We help IT Professionals succeed at work.

Splitting a variant string

DarrinE
DarrinE asked
on
I need to split a variant string down to each part that it consists without knowing exactly how pieces there are to the puzzle

The following is the code I presently use which limited the breakdown of the string to 5 pieces:


What am I doing wrong ??

Many thanks in advance

DarrinE

Dim iVnt as variant
Dim strParse() As String

        If Len(OPData(2).Text) > 0 Then
         iVnt = Split(OPData(2).Text, vbCrLf)
         
         ReDim strParse(0)
             
              If Not IsMissing(iVnt) Then
                  If VarType(iVnt) = 8200 Or VarType(iVnt) = 8204 Then
                      'there are multiple entries
                      'if it is an array of strings vbString + VbArray or 82000
                      'or it is an array of variant type vbVariant + vbArray or 8204
                      ReDim strParse(UBound(iVnt) + 1)
                      For i = LBound(iVnt) To UBound(iVnt)
                          If iVnt(i) <> "" Then strParse(i) = iVnt(i)
'                          Debug.Print strParse(i)
                      Next
                  Else
                      'It should just be one string
                      If VarType(iVnt) = vbString Then strParse(0) = iVnt(0)
                  End If
              End If
Comment
Watch Question

Darrin,
   1) I see nothing that would inherently " limit the breakdown of the string to 5 pieces".
   2) the Split function by itself, would AUTOMATICALLY create the necesary array, without requiring you to do the additional coding:

Dim strParse() As String

   If Len(OPData(2).Text) > 0 Then
        strParse = Split(OPData(2).Text, vbCrLf)
   end if


in the code that you are using, VarType() = 8204 SHOULD not be possible, and Split WILL ALWAYS create an array of Strings. (VarType = 8200)

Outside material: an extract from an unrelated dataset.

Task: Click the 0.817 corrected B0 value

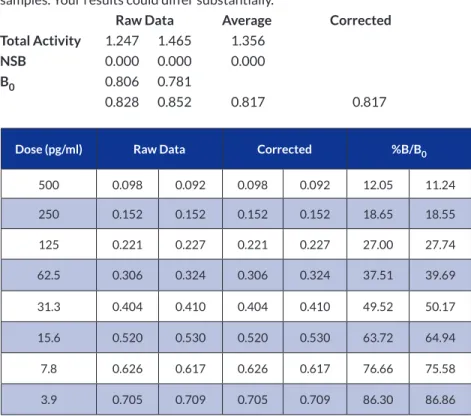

from the VB help system, on the Function Split:

Returns a zero-based, one-dimensional array containing a specified number of substrings.

Note that what is returned is ALWAYS SubStrings, never VARIANTS.

Commented:
Arthur Wood's comments are all correct. However, if you are trying to filter out "empty lines" from the array then you will require a second array. This is an example of such (based on your code):

    Dim iVnt As Variant
    Dim strParse() As String
    Dim iCnt As Integer

    If Len(OPData(2).Text) > 0 Then
       
        iVnt = Split(OPData(2).Text, vbCrLf)
       
        For i = 0 To UBound(iVnt)
            If iVnt(i) <> "" Then
               ReDim Preserve strParse(iCnt)
               strParse(iCnt) = iVnt(i)
               'Debug.Print strParse(iCnt)
               iCnt = iCnt + 1
           End If
        Next
       
    End If

Commented:
It seems that these lines are incorrect:

        iVnt = Split(OPData(2).Text, vbCrLf)
        ReDim strParse(0)
        If Not IsMissing(iVnt) Then

and should be

    strParse = Split(OPData(2).Text, vbCrLf)
    if UBound(strParse) >= 0 then
       iVnt = UBound(strParse)

Author

Commented:
Hi Guys sorry it has taken so long for me to get back to you ... busy day

What I am trying to do is create a function similar to that which outlook uses to get the address information or the name information ... outlook always seems to work out which is the city state and postcode info (can you tell I'm from Australia) - as well as differentiate between there being one or two lines in the street name

for instance

123 MyStreet Court
Brisbane 4001
Australia

and

Level 1
123 MyStreet Court
Brisbane Australia
4001

are sorted properly by outlook into street, city postcode and state - the differences being of course the location of the postcode and the number of lines in the street

jqv comment seems to be getting towards what I am looking at ... but I am still not sure

I have increased the points ..

DarrinE
jgv

Commented:
>> "outlook always seems to work out which is the city state and postcode info"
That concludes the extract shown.